Good afternoon, everyone. My name is Gena Wang. I'm a senior biotech analyst at Barclays. It is my great pleasure to introduce our next presenting company, Agios Pharmaceuticals. Sitting on the stage with me, we have Sarah Gheuens, Chief Medical Officer and Head of R&D. We also have Cecilia Jones, Chief Financial Officer. Before we dive into the questions, maybe I will let you guys give a quick overview about the company, and then we can discuss.

Cecilia Jones
CFO, Agios Pharmaceuticals

Great. Thanks, Gena, for having us, and thanks, everybody, for listening. For those of you that might not be as familiar with our story, our mission at Agios is to develop transformative treatments for patients living with rare diseases. Our main focus right now is on diseases that result in either dysfunction or destruction of red blood cells. We have programs in pyruvate kinase deficiency, or PKD, thalassemia, sickle cell disease, and lower-risk MDS. Our lead program is called PYRUKYND, or mitapivat, and it has a unique mechanism of action that's called PK activation that allows it to help the metabolism of the red blood cells. It improves their hydration, longevity, and the energy of the cell that then helps these patients.

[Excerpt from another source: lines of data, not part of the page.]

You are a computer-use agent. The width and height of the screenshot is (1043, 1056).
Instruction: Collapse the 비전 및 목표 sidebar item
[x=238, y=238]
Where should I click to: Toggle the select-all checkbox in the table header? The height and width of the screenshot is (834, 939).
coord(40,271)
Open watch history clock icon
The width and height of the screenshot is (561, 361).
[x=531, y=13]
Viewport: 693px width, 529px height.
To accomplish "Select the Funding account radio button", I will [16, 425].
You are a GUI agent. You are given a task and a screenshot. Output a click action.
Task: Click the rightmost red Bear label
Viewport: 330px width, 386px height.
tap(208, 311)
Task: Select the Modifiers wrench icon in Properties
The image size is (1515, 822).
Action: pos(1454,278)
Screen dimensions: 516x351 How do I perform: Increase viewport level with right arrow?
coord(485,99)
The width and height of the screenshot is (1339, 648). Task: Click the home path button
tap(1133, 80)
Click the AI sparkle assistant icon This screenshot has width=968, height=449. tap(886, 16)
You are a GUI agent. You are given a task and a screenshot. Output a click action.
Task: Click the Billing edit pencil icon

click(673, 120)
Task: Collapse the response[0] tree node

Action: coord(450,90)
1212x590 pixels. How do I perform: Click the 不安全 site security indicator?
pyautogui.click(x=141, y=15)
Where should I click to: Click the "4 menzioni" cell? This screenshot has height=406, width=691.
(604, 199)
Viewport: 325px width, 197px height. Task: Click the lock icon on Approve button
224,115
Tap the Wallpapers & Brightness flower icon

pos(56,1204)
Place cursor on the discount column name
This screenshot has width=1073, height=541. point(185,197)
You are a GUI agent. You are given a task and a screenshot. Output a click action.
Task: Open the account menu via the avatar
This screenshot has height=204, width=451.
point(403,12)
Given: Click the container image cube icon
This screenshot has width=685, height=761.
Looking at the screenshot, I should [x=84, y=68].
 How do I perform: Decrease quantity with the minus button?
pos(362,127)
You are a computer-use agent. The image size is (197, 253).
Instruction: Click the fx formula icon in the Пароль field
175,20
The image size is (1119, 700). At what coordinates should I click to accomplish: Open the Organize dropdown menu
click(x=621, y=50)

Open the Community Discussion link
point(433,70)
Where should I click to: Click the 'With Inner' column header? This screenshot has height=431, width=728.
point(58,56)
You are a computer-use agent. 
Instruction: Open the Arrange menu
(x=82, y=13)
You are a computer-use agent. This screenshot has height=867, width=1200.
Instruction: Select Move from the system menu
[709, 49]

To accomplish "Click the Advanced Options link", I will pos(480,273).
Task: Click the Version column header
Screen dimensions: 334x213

PYRUKYND is approved today and commercialized today in the U.S. for adults with PK deficiency, and we're hoping to extend into new indications in thalassemia and sickle cell. 2024 was a super exciting year for Agios. We set up the year, the beginning of the year, with a lot of corporate milestones, which we hit on all, either on or ahead of schedule. One of the highlights that we had in 2024 was on our thalassemia program, where we presented the data of our two phase III studies. One was called ENERGIZE, which was for non-transfusion dependent patients, and the second one is ENERGIZE-T for transfusion dependent patients.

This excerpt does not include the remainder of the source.